▶ _Stored items_:
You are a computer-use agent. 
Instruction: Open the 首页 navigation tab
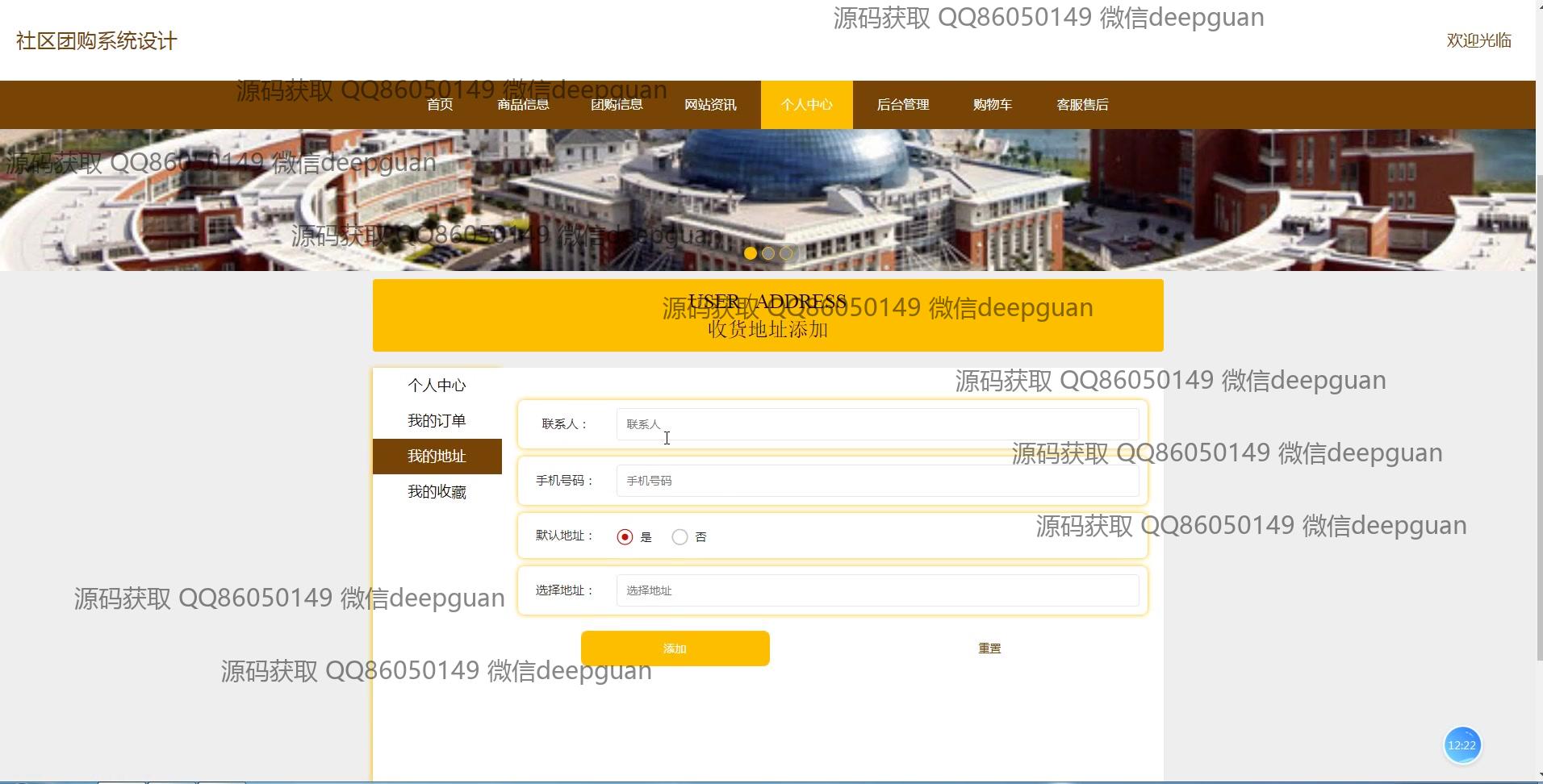[440, 105]
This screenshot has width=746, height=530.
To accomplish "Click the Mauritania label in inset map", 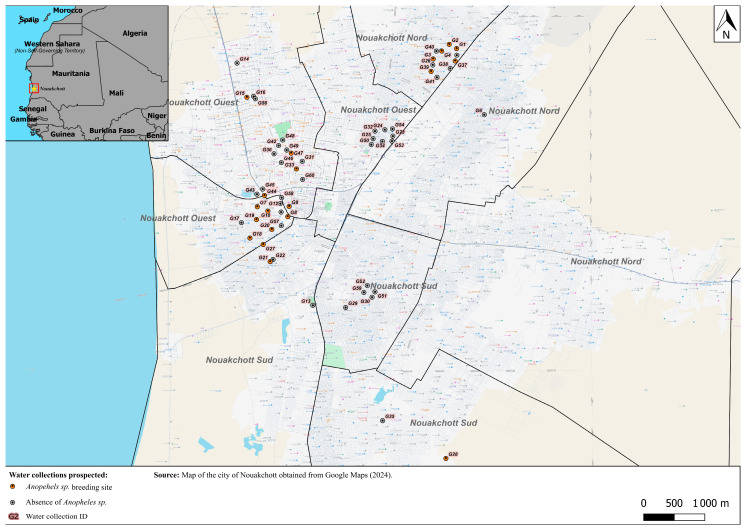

▶ _TASK_: Return the entries above exactly, skipping any images.

▶ _WORKED SOLUTION_:
You are a computer-use agent. 
Instruction: Open the 首页 navigation tab
[440, 105]
This screenshot has width=746, height=530.
To accomplish "Click the Mauritania label in inset map", 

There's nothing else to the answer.